Benthic foraminiferal oxygen and carbon stable isotopes (δ¹⁸O and δ¹³C) represent an important tool to reconstruct changes in ocean circulation through time. In our group, we apply these proxies to investigate the evolution of ocean circulation in the North Pacific and Atlantic Oceans from the middle Eocene to the earliest Oligocene. This is a very interesting time as Earth transitioned from the warmhouse of the middle Eocene to the coolhouse of the early Oligocene, with lower temperatures, lower concentrations of CO₂ in the atmosphere, the presence of permanent ice-sheets in East Antarctica, and episodic glaciations in the Northern Hemisphere.

For example, using benthic foraminiferal δ¹⁸O and δ¹³C we provided evidence that the opening and deepening of the Drake Passage (which isolated Antarctica from South America) and the Tasman Gateway (which isolated Antarctica from Australia) impacted ocean circulation in the Atlantic. In particular, we showed that a modern-like ocean circulation began in the late middle Eocene (~38.5 Ma), with the development of a bipolar ocean circulation characterized by thermal differentiation between the deepwater mass originating in the Southern Ocean (Southern Component Water – SCW) and the deepwater mass originating in the North Atlantic (Northern Component Water – NCW) (see figure below from Borrelli et al., 2014).

Over geological time scales, the formation of calcium carbonate (CaCO₃) at the surface of the ocean and its burial at the seafloor are important components of the global carbon cycle because of their impact on ocean alkalinity, dissolved inorganic carbon, and CO₂ concentration in the atmosphere.
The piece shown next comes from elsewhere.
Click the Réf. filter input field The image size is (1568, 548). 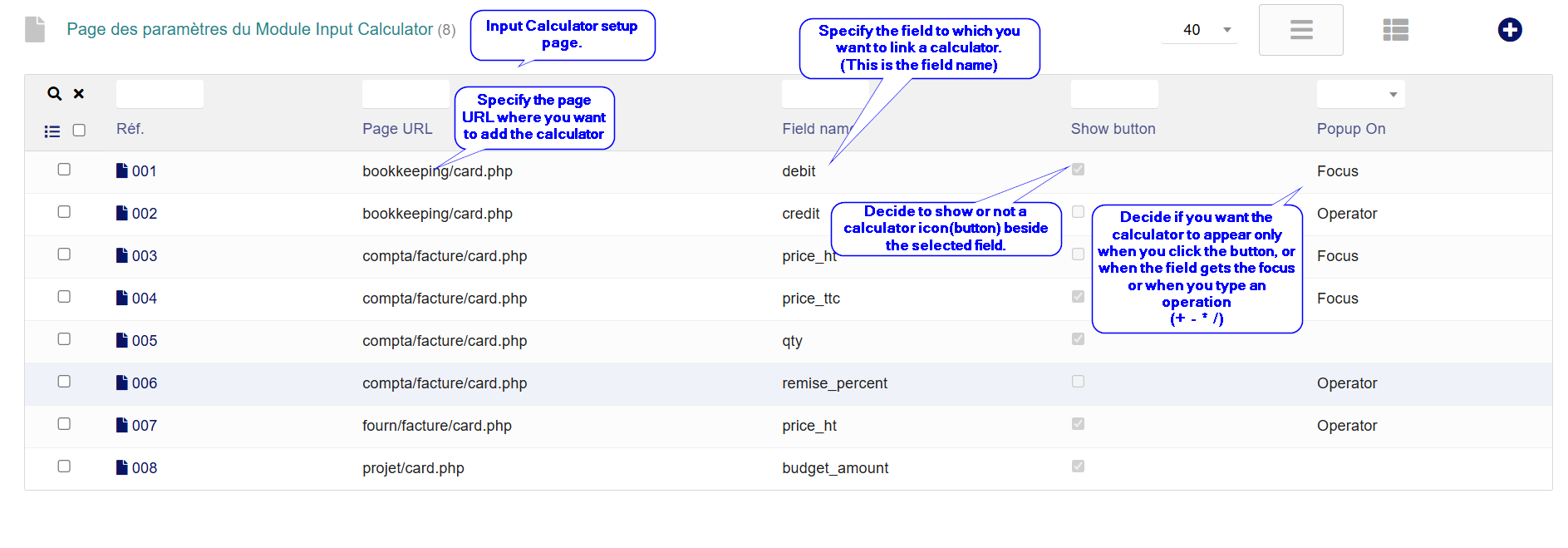[x=160, y=94]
In our lab, we investigated Eocene CaCO₃ accumulation rates at several sites located at different paleodepths in the Pacific, Atlantic, Indian and Southern Oceans during the middle and late Eocene. This time preceded the increase in pelagic carbonate accumulation in the deep sea reported ~33.9 Ma (‘deepening’ of the carbonate compensation depth – CCD) . Our data revealed that CaCO₃ accumulation was highly heterogeneous in different ocean basins and at different paleodepths, emphasizing the importance of processes such as surface CaCO₃ production, as well as ocean ventilation, in influencing accumulation and burial of carbonates ~42-34 Ma (see figures below from Borrelli et al., 2021). We are now expanding our records into the Oligocene and Miocene.